Why would you think this, and what do you think they might do? Reputable companies don’t want to piss off existing, former, or potential customers, and they don’t want to spend money sending catalogs and other mail to people who don’t want it.

So yes, go to the websites of companies who are sending you junk mail, find the Customer Service page, and tell them to stop sending you mail. It will work most of the time.

I have my home phone (landline) service, and our mobile phones, through AT&T, but my cable TV and internet through Comcast; it has been this way for 25 years. Regardless, through that entire time, AT&T has been relentless in trying to get me to get internet and TV from them over the years: constant junk mail in the mailbox, emails, phone calls, even a sales rep coming to the front door a few times a year.

I finally had enough last winter – I spent a half-hour navigating AT&T’s customer service lines, and getting kicked up levels, until I got a guy who promised to take me off of all of those marketing lists. He said it would take a couple of months, and he was right, but it has finally tapered off.
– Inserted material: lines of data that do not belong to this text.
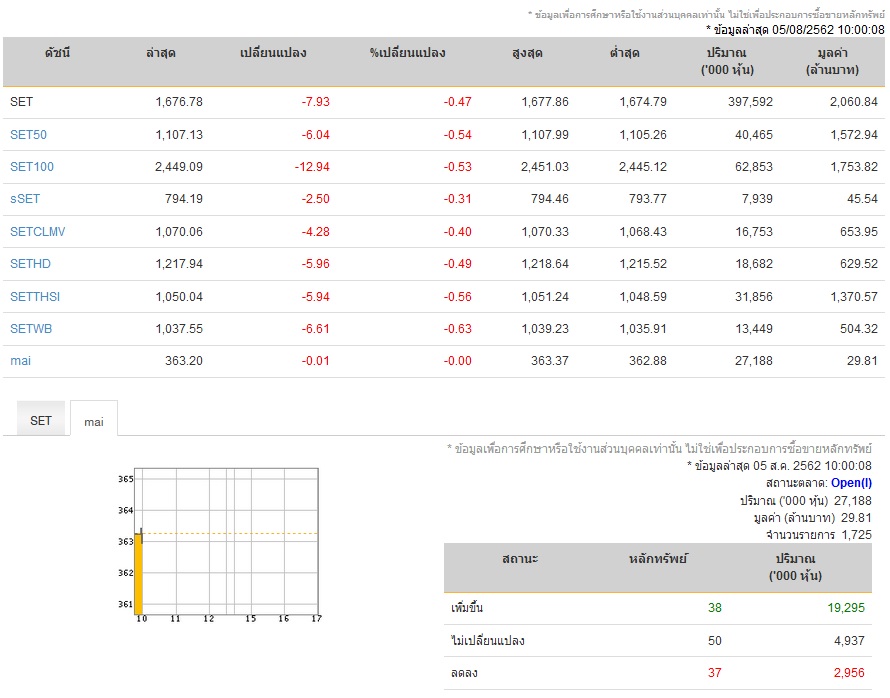This screenshot has width=890, height=698.
Task: Click the ดัชนี column header
Action: [x=57, y=53]
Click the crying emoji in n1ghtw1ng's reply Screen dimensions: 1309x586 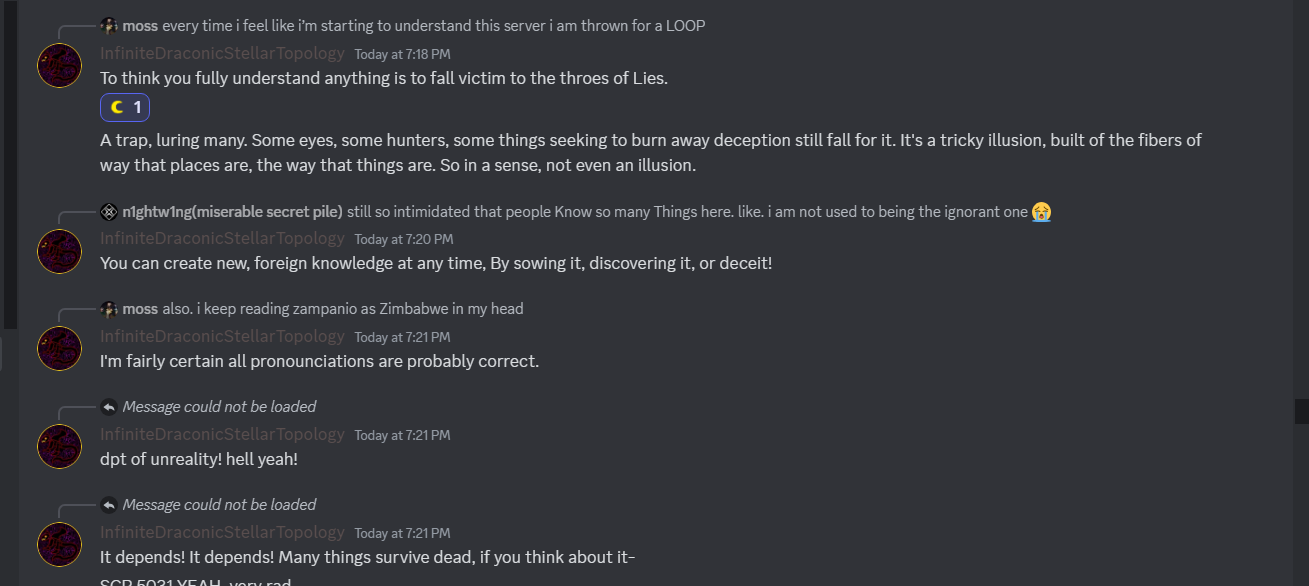(1042, 211)
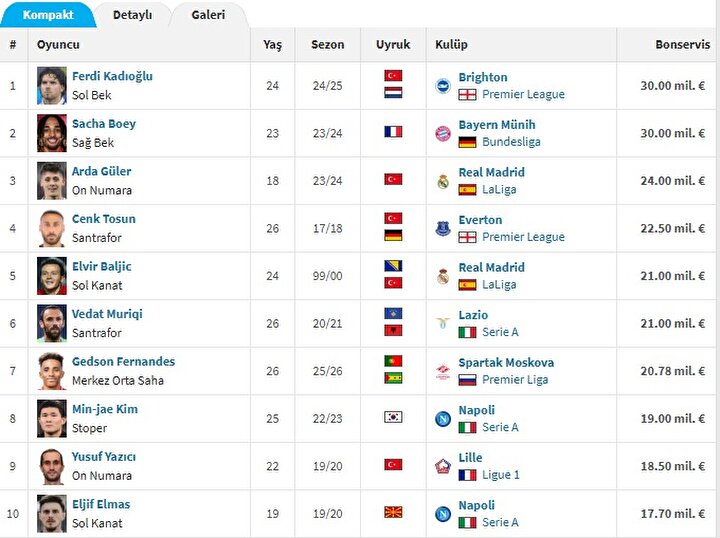Switch to the Detaylı tab
Viewport: 720px width, 538px height.
(x=132, y=15)
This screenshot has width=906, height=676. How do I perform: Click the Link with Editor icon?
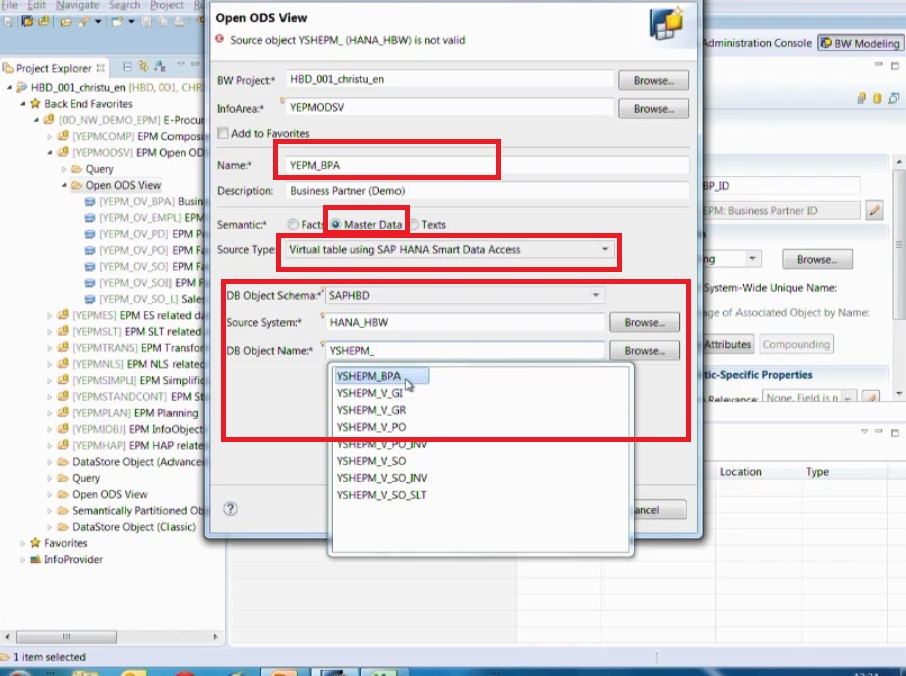(143, 65)
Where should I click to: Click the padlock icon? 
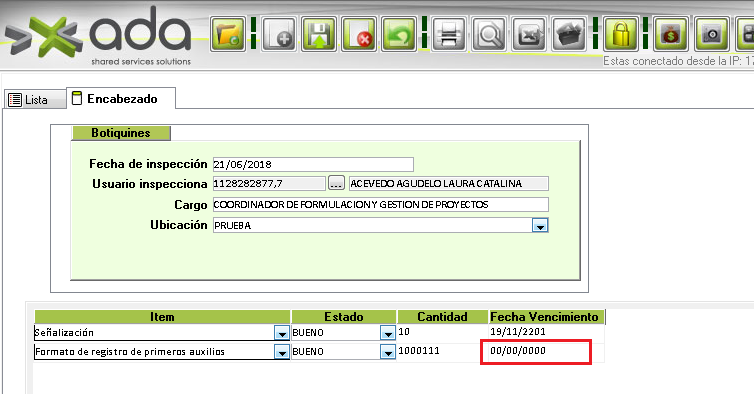pyautogui.click(x=620, y=34)
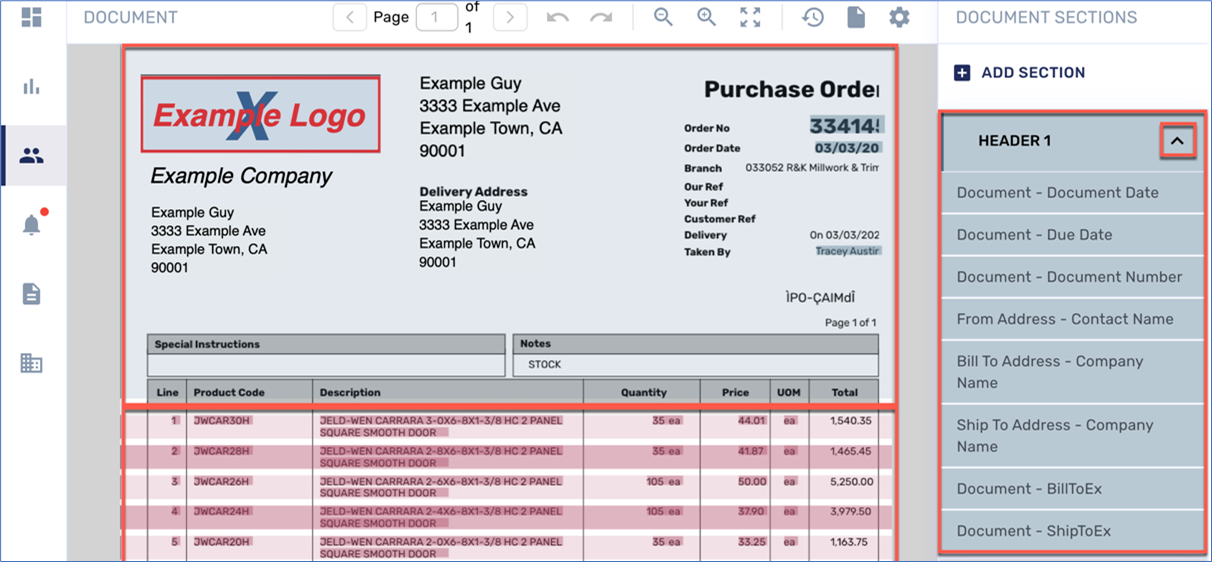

I would suggest doing the same with Spectrum, though it may take some persistence to get to the right person.

You also mentioned credit card offers – you can opt out of those using this website: https://www.optoutprescreen.com/

Thanks, kenobi_65. I’ll try that one.

More than any other type, I’m the recipient of a barrage of mailings offering to buy my ( thoroughly modest, average ) house. Post cards, fancier post cards with photos of my house, plastic windowed junk letters with the same. The latter two kind of creep me out as though I’m being stalked somehow. Realtors or property companies seem to have gone all-in on their carpet bombing campaign to buy every house they can get their grubby mitts on.

I get those too. My house is in a desirable neighborhood and I’ve been told by a few realtors that I can get double what I paid for it 2 years ago… of course, any house I bought would have also gone up dramatically so It doesn’t really help. Plus, I’m happy where I’m at and have no intention of moving anywhere for a long, long, time.

I thought it might be like phone scams. If you don’t ever answer their calls eventually they give up, but if you answer even once, they know they have a “live one” and will continue calling forever. If I call one of these “legit” companies and complain they may stop sending me their junk mail, but they may also sell my name and address to 100 other companies since they now know it goes to a real person. Yes, I think many companies marketing departments are that evil.

Postal addresses are quite different from e-mail addresses and phone numbers because postal addresses are fixed, verifiable, and a matter of public record, even if the names associated with them change. Anyone who wants to send mail to a certain address can do it. Furthermore, sending physical mail to a postal address is significantly more expensive than making phone calls or sending e-mail, which is essentially free.

This means that the companies that take the trouble to send physical mail are, for the most part, more substantial and reputable than those that send e-mail spam or do telemarketing. That’s not to say that there aren’t disreputable DMAs who might do the kind of thing you suggest, or conversely, that there aren’t reputable telemarketers and e-mail marketers who will honor unsubcribe requests.

But although I don’t have any cites to back me up, ISTM that the nature of direct mail marketing means that you have far less to fear from DMAs WRT mischief than from e-mail marketers and telemarketers.